What you should give back is every line from the one containing "This screenshot has width=1568, height=439." through the last line of the records below, word for word and without pictures.

Collected data entries:

|---|

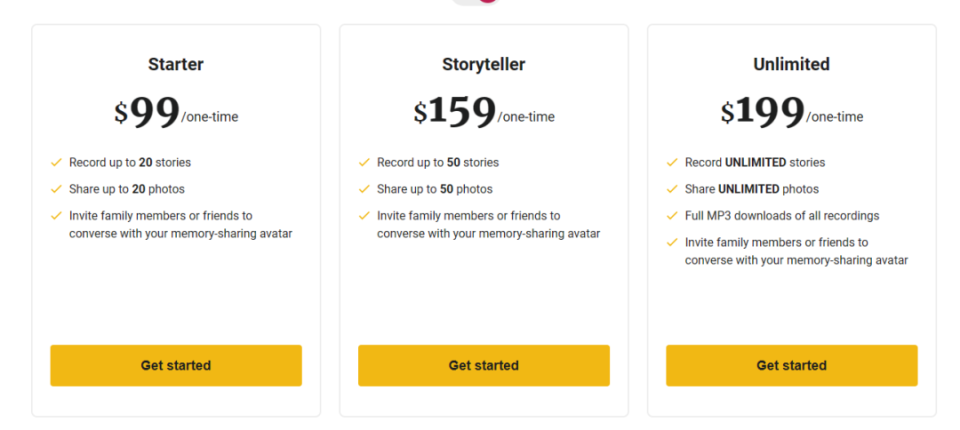
Task: Click checkmark beside 'Record UNLIMITED stories'
Action: [672, 162]
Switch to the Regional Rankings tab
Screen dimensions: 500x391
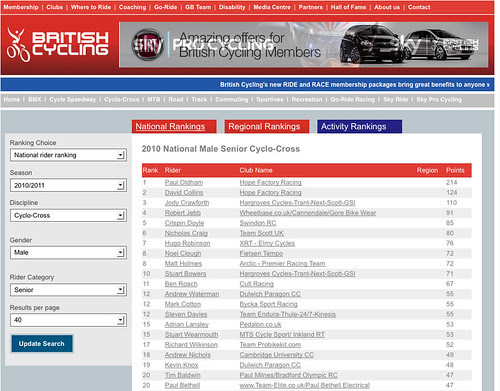point(267,127)
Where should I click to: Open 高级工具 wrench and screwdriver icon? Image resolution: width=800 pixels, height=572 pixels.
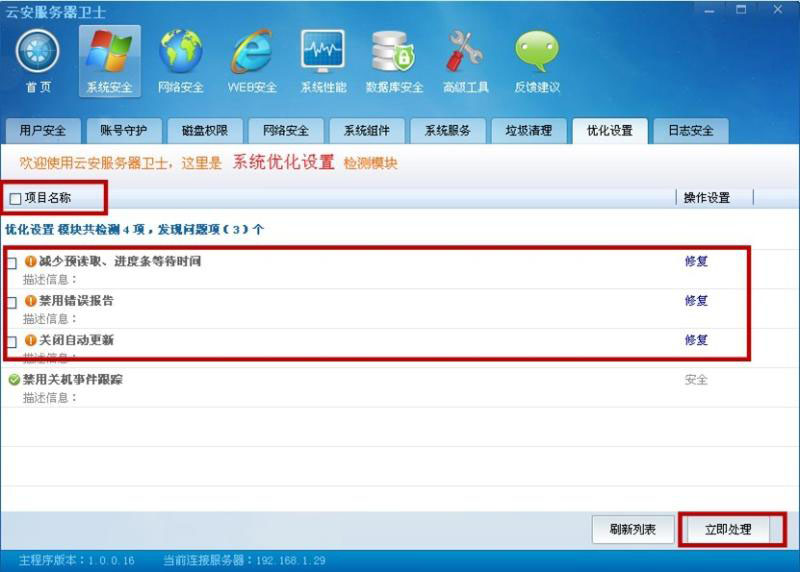pos(465,52)
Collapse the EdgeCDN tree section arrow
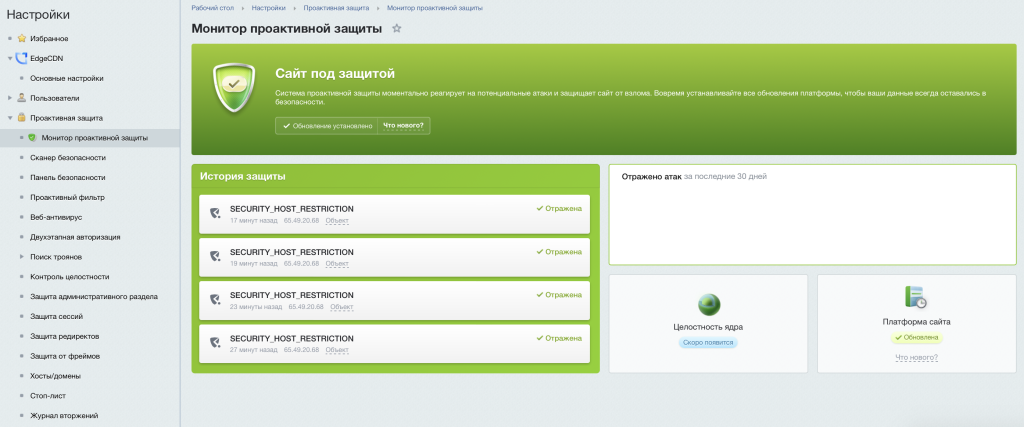Screen dimensions: 1024x427 tap(10, 58)
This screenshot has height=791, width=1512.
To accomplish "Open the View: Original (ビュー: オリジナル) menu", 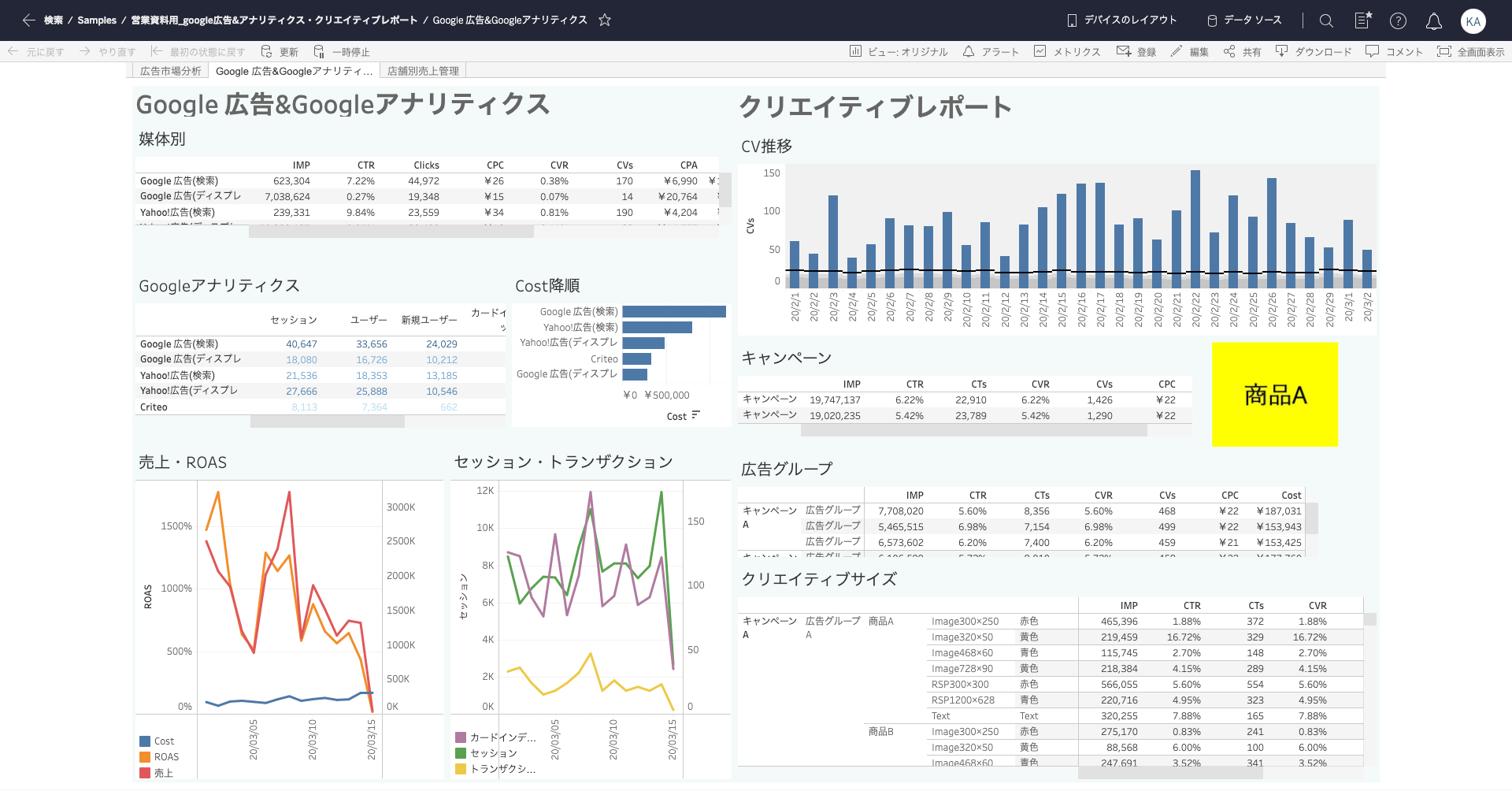I will point(899,52).
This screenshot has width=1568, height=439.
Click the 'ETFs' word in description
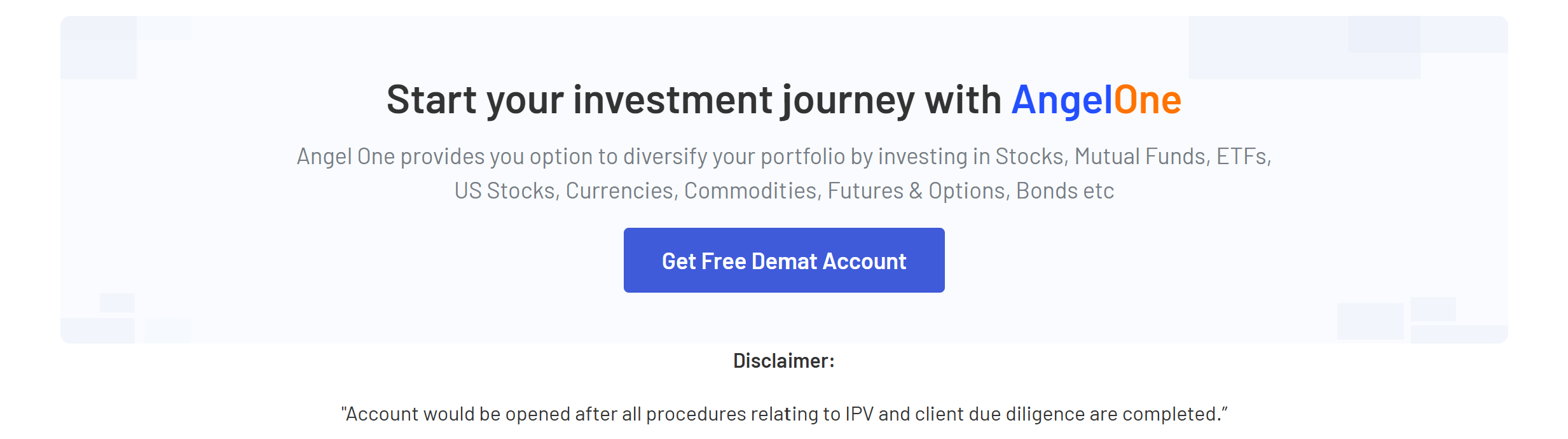click(1241, 157)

|---|

* [Problem solution]:
This screenshot has width=1568, height=439.
Click the 'ETFs' word in description
click(1241, 157)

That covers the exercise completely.